Mit einem Preis für "Sisterqueens" (ZDF) hat die Jury sogar ein bisschen Grimme-Geschichte geschrieben. Es war das erste Mal seit Einführung der Kategorie, dass ein langer Dokumentarfilm in dieser Kategorie ausgezeichnet wurde. Der Film war die Abschlussarbeit der Autorin und Regisseurin Clara Stella Hüneke an der Filmakademie Baden-Württemberg, die Produktion wurde von der Redaktion Das kleine Fernsehspiel des ZDF betreut.
Kurz kam die Diskussion auf, ob die Langzeitbeobachtung von drei Berliner Mädchen auf ihrer Reise zur Selbstfindung mithilfe von Rap-Musik nicht besser aufgehoben wäre beim Programm für Jugendliche, deren Aufmerksamkeitsspanne für ein 97-minütiges Format qua Alter und Seherfahrung größer ist. Aber letztlich fanden wir, dass die im Film verhandelten Themen durchaus auch für die Jüngeren interessant sind. Sie werden von den zu Beginn teils noch sehr kindlichen Protagonistinnen mitgenommen in den Reifungsprozess, bei dem sie über die vier Jahre an Mut und Ausdrucksstärke gewinnen.
Die titelgebenden "Sisterqueens" sind: die neunjährige Jamila, die elfjährige Rachel und Faseeha, die mit ihren erst zwölf Jahren stellvertretend für ihre Freundinnen selbstbewusst festhält: "Wir sind Feministinnen und wir stehen dazu." Nach Schulschluss verbringen die drei viel Zeit im Mädchenzentrum Mädea in Moabit, wo sie sich, angeleitet von gestandenen Rapperinnen wie Sister Fa, auf ihren ersten großen Bühnenauftritt mit eigenen Texten vorbereiten.
Keine Alpha-Männchen stehen also am Mikrofon. Gangster-Attitüde, Bling-Bling und dicke Hose, die gängige Vorstellung von Rap, ist den Mädchen fremd. Wie ihr Lebensgefühl, ihre Träume und Hoffnungen mit eindrucksvoller Kameraführung und einem außergewöhnlichen Gespür für Rhythmik eingefangen werden, zog uns in den Bann.

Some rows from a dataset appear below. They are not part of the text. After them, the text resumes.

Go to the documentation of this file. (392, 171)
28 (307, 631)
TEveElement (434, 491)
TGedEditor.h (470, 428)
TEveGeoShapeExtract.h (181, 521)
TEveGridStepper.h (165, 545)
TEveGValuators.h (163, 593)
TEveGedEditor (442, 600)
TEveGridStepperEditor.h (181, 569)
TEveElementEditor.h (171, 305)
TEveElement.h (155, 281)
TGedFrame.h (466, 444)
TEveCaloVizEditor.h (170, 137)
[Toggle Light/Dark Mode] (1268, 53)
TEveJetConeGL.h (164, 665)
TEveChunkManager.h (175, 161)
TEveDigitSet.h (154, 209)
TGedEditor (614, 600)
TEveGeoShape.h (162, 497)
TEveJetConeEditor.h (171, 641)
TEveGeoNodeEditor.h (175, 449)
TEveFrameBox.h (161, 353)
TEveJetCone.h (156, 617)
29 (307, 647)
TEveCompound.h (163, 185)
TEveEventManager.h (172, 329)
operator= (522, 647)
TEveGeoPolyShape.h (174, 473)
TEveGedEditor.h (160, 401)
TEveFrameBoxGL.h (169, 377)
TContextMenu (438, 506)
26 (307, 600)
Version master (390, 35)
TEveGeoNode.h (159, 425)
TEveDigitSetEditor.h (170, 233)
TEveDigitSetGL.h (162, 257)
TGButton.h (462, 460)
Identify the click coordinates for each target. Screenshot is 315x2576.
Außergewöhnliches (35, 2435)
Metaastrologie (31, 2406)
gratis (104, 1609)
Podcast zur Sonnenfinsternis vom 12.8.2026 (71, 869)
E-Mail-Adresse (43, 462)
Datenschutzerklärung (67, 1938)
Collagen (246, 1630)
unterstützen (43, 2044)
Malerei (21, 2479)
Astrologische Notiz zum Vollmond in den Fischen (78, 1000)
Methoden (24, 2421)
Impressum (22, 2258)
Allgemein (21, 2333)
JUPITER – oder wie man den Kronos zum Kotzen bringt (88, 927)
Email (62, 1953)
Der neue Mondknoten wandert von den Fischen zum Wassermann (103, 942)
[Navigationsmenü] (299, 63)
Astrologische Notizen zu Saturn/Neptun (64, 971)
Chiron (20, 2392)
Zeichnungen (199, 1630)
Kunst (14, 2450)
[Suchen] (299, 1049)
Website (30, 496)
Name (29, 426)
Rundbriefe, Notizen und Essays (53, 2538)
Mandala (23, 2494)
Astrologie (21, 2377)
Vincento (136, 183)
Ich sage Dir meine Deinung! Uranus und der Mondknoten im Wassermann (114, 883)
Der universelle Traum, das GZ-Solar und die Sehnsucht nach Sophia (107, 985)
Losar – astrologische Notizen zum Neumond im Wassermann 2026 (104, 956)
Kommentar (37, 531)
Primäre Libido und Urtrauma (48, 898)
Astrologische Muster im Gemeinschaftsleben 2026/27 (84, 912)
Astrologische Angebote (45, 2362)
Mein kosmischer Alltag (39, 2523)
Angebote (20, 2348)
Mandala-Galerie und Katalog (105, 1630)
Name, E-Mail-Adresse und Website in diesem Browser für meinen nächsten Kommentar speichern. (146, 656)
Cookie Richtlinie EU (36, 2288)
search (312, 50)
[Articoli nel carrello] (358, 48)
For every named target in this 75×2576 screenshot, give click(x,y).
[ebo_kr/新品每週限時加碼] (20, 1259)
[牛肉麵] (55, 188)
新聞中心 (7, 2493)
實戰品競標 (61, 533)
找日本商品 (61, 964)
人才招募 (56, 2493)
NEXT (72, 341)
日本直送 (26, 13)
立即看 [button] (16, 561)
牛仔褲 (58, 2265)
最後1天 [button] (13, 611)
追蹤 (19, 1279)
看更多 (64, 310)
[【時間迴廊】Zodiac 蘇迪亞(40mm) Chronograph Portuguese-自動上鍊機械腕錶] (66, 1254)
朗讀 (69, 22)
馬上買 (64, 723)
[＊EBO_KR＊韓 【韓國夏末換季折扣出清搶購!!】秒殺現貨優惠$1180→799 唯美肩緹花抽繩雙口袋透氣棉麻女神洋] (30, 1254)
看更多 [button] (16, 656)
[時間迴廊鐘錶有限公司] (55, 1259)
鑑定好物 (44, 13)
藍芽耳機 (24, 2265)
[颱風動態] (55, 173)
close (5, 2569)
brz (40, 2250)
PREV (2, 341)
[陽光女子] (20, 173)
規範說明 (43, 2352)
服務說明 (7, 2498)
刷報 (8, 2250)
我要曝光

Der dramaturgische Höhepunkt, das Konzert, ist zwar schon in der Mitte des Films erreicht, aber es geht in dieser Langzeitdokumentation um mehr als nur darum, wie frau die bühnentaugliche Stimme findet. Die zentrale Frage ist: Wie erhalten die Mädchen, die nicht zur weißen Mittelschicht gehören, eine Stimme in der Gesellschaft? Was können sie tun, um Gehör zu finden?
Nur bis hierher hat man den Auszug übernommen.